Ion Mobility Spectrometry is the science behind our world-leading range of chemical agent detectors and explosives detectors.
Ion Mobility Spectrometry (IMS) is an atmospheric pressure chemical detection technology that is, in many ways, similar to Time-of-Flight Mass Spectrometry. IMS provides an unrivalled combination of detection features:
Through this powerful combination of features, IMS based systems have found extensive use in many diverse areas, from common applications such as detection and monitoring of chemical warfare agents (CWAs) and toxic industrial chemicals (TICs) in the military arena or detection of explosive traces on luggage in airports, to monitoring the atmosphere inside the International Space Station (ISS).
Principle of Operation
A schematic diagram of Ion Mobility Spectrometer is shown below.
IMS uses soft ionization techniques, such as 63Ni or corona discharge, to form reactant ion species from the carrier gas employed in the system, normally air. Mixing these stable reactant ion clusters with vapor samples to be analyzed can result in ionization of the sampled materials, thus forming ion clusters characteristic of the sample material. This ionization process is generally referred to as Atmospheric Pressure Chemical Ionization (APCI).
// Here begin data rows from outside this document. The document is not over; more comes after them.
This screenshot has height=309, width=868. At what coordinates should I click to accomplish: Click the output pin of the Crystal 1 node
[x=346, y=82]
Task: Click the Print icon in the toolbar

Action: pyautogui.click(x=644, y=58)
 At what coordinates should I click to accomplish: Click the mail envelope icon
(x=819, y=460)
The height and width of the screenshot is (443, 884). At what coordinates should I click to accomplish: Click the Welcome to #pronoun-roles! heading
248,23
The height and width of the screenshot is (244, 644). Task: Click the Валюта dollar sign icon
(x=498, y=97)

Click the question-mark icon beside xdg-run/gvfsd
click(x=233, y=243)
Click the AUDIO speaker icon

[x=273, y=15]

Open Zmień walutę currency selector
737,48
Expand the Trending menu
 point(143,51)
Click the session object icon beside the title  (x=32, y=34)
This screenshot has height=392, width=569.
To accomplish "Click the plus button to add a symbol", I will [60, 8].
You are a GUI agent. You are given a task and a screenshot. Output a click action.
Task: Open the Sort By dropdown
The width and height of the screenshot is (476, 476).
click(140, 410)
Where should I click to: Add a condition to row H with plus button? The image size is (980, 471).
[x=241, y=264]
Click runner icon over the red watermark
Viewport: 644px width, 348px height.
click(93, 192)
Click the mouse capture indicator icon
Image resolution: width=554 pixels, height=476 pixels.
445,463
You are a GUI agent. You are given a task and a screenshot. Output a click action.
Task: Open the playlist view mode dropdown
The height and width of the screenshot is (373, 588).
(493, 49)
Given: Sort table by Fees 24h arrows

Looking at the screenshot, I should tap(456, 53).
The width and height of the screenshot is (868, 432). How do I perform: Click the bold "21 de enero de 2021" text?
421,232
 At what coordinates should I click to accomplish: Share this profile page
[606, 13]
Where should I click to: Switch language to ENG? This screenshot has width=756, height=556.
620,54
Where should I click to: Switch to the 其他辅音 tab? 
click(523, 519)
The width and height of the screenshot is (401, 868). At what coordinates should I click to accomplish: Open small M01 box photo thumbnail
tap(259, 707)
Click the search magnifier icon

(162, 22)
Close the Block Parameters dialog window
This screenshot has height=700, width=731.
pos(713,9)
A small packet of the ions so formed is injected electrically into a drift region, where they pass to a collector electrode some distance away (typically a few cm) under the influence of an applied electrostatic field. Ions travel through the drift region at characteristic speeds that are related to the size and shape of the ion clusters.
On arrival at the collector, each ion species generates a specific signal, and the ion current as a function of arrival time is measured. Ion Mobility (K) is determined from the drift velocity (vd) attained by ions in a weak electric field (E) in the drift tube, according to the simple equation, vd = K x E. A plot of ion current against K forms an ion mobility spectrum, with an ion mobility band corresponding to each of the unique ionic species. The spectrum is a fingerprint of the parent compound.
The measured IMS spectrum is analyzed and mobility information is extracted in real time within the instrument. Comparison of measured motilities with the known nobilities of threat compounds will give rise to an ALARM condition if there is a match.